Monday, May 30, 2011
This is how I feel right now... my heart feels heavy and I'm about to cry right now. I guess I should start getting used to rejections if I want to be dating people. Well let's do a post-conference on my short-lived romance:
Let's name this person K, to protect their privacy. K is a 23 year old Filipino, and we met on an app on the iPhone. What a great way to start a relationship right? Well we were chatting and I started liking K because K had a great sense of humor and K was smart. We then met one day and I was just swept off my feet. K wasn't really attractive but I was into K a lot. We spent the whole day and the conversation was fantastic.

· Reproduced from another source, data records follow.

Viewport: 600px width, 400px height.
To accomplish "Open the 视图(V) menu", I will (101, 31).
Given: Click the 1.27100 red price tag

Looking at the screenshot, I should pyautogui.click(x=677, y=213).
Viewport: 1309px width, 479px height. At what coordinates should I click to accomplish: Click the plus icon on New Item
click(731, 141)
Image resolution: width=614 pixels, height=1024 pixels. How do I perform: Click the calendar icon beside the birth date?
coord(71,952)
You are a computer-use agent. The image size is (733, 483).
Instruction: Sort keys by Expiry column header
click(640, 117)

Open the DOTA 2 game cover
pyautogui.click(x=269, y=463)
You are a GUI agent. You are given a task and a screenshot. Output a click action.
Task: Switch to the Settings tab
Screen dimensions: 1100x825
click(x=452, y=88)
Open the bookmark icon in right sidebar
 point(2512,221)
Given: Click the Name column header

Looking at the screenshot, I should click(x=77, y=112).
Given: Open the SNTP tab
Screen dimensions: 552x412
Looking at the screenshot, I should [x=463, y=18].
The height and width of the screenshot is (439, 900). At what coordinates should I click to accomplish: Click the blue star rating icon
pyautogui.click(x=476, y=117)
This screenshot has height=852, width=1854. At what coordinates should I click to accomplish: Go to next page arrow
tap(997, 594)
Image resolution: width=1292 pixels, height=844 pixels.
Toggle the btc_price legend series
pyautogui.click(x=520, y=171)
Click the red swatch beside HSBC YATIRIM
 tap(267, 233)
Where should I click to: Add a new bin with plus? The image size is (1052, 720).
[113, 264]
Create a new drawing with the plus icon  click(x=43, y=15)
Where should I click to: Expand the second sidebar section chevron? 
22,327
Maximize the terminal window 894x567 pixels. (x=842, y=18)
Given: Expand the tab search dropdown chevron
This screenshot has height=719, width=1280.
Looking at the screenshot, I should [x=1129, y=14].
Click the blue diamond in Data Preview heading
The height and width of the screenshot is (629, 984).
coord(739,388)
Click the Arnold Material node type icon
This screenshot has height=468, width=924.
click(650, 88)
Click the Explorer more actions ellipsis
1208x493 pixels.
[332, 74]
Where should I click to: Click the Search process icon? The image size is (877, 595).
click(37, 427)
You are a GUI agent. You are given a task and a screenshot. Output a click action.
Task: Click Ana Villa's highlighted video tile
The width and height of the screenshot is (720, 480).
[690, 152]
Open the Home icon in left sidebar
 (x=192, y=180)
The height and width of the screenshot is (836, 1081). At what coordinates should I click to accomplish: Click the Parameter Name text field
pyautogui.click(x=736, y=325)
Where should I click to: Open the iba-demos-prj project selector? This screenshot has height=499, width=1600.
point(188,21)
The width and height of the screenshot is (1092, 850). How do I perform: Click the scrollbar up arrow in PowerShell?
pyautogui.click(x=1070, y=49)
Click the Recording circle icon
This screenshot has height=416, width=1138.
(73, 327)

Well I thought so anyway, I don't know what K was thinking...
Well I just talked with K and K said that K was more into a friend and K didn't want to mislead me or anyone else... which was kinda misleading because previously, K said K was in no rush to be in a relationship... but whatever. At least K told me head-on on what to expect.
My heart hurts right now, but I still am thinking of K. K says we could still be friends when I asked, but I have a feeling that this is actually the end of the road for us...well for me at least, since there was no us to begin with.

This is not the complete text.